Williams currently works part time as a mentor for young kids, a job she wouldn’t have been able to get if her arrest records weren’t sealed, she said. Through its record-sealing provision, the Youth Justice and Opportunities Act would give other young adults the chance to do the same.

The legislation would protect young adults “from devastating collateral consequences associated with a permanent criminal record, including deportation, eligibility for student loans, and employment and housing discrimination,” it states.
But lawmakers have struggled to garner full support for the legislation — sponsored by Sen. Zellnor Myrie and Assemblymember Latrice Walker.
Another youth advocate, Carlos Caiza, a 17-year-old from Harlem, said he was arrested last year for fighting with another minor. An officer threw him onto a trash can and searched him for guns, but Caiza was only wearing a fanny pack filled with video games. He was arrested and spent the night at the 30th precinct police station, unable to lie down and properly sleep because he was handcuffed in an awkward position, he said.
“I asked for a blanket,” Caiza said.“They were like, ‘No, this is jail. We don’t have a blanket.’” So he used his oversized T-shirt to cover his legs all night.

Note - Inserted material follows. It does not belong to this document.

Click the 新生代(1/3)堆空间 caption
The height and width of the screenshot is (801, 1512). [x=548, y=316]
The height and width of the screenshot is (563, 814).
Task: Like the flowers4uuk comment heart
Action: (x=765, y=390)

After his arrest, Caiza’s probation officer recommended he join Arches, a mentoring program for justice-involved young adults. Caiza commended his mentor at the program for “helping me change my whole life,” and encouraging him to pursue photography and get a degree in social work.
The pending New York reforms would help fund more resources like that, he added.
“Kids like me, I didn’t have nobody to speak to, and that ended in me doing this stuff I ended up doing,” Caiza said. “Now I’ve got a whole career ahead of me.”
As he spoke to a reporter Tuesday, Caiza was interrupted by cheers because he’d won a blue bicycle in the event’s raffle.
Blushing, he gave it away to a younger child.